Aim:
Duplicate the passage from the text about the "Spinning Up" satellite song, between "You can track" and "leaving no trace.", inclusive.

Space Music Art: “Spinning Up”


You can track Satellite 0c66 (NORAD ID 40956) here! It’s currently over Turkey!

This is a song (with chords & lyrics) about the Doves of Planet Labs - small satellites that are ferried to the ISS and released into low-earth orbit, to circle the Earth sixteen times a day, powered by solar-panel wings. They will eventually image the Earth once per day, enough observe changes in the environment and the movement of large object clusters – down to 3 square meters.

Each flock stays up for a while, then burns up on re-entry, leaving no trace.

In 2014, along with other Pier 9 artists in residence, I submitted a side panel design to ride on a spacefaring little Dove. I was across the globe in London, and worked up a demo on the guitar, then created a simple new rotary musical notation – “iris notation”. Eventually, seven of our designs were selected, to continue the space gallery program that Forest Stearns founded at Planet.

“Spinning Up” includes a slightly modified quotation from Yuri Gagarin:
“Облетев Землю, увидел, как прекрасна наша планета. Будем хранить ету красоту, и приумножать её!”
– Orbiting the earth, I saw how beautiful our planet is. Let us preserve that beauty, and foster it!

The iris notation is inspired by:

  • the iris of a camera or a human eye
  • the layers of our planet (I rotated it 23.4º to match the Earth’s axial tilt)
  • the Voyager golden record
  • tiny planets, moons, other satellites, and rings in a minuscule astronomical system
  • crop circles (the ”aliens” and “home/family“ associations are both strong for me)

The following was mostly written a year and a half ago. I’m so happy to finally share. :)


Etched panels, first view




This project synthesizes a few of my favorite media: music, language, and visual arts… plus, of course, space and robots! The end result is surprisingly tiny, particularly in this horizontally-challenged blog format…



1. Invented notation

Something futuristic, developed organically. The first couple of versions reminded me of microbes with flagella.

I started with an attempt to represent different lengths of metal bars, like on a kalimba, or string divisions, as on a violin, or amounts of water in a glass, that would give relative pitches dependent on ratios. These frequency ratios would be constant, regardless of the size of the string or metal piece, meaning that the tune would work on a large variety of implements. I was going to have three different musical parts, which would interweave when played on three types of instruments.


But this was far too ambitious – considering, for once, the practicality of collecting/building three instruments, then practicing and recording the result… I needed something more streamlined and elegant.

The above version includes annotations for rests and repeated notes. I then twisted it into a circle, connected everything together, and decided to simply leave rests as empty spaces. It’s more prettier and more intuitive, so it won out over my attachment to the underscores. (Same reason I switched to Sindarin-style Tengwar, back in the day.)

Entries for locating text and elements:
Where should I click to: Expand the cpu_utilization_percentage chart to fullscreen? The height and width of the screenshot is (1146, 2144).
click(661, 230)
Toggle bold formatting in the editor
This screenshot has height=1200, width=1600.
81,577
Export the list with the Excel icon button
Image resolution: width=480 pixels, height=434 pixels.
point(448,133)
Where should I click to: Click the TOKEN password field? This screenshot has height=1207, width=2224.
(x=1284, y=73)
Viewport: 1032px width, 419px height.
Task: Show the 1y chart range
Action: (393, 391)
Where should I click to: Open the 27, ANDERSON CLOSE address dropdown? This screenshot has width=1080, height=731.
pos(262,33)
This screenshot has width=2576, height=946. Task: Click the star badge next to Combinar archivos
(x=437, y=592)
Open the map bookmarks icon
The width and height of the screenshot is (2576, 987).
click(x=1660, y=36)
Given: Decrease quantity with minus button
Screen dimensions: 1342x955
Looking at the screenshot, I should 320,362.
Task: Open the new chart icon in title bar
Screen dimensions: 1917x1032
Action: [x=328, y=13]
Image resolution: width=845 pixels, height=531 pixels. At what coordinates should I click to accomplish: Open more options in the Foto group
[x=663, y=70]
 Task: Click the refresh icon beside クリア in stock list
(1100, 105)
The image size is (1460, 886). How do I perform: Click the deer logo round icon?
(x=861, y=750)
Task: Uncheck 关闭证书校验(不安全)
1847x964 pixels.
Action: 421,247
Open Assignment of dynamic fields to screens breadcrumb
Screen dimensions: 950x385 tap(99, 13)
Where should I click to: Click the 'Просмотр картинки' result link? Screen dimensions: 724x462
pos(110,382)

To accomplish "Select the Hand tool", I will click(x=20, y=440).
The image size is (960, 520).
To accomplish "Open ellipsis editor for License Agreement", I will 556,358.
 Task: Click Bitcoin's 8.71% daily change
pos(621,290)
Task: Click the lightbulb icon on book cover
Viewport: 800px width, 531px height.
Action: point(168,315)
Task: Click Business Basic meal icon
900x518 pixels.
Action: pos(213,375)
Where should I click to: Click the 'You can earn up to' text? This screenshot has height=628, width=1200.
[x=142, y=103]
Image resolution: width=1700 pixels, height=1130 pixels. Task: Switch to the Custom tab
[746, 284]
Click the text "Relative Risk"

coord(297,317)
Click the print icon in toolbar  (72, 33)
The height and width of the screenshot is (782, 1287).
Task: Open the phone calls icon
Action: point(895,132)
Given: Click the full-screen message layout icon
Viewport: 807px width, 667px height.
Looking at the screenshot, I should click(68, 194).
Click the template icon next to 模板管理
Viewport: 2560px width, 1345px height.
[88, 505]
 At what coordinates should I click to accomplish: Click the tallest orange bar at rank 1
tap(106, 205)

The answer:
You can track Satellite 0c66 (NORAD ID 40956) here! It’s currently over Turkey!

This is a song (with chords & lyrics) about the Doves of Planet Labs - small satellites that are ferried to the ISS and released into low-earth orbit, to circle the Earth sixteen times a day, powered by solar-panel wings. They will eventually image the Earth once per day, enough observe changes in the environment and the movement of large object clusters – down to 3 square meters.

Each flock stays up for a while, then burns up on re-entry, leaving no trace.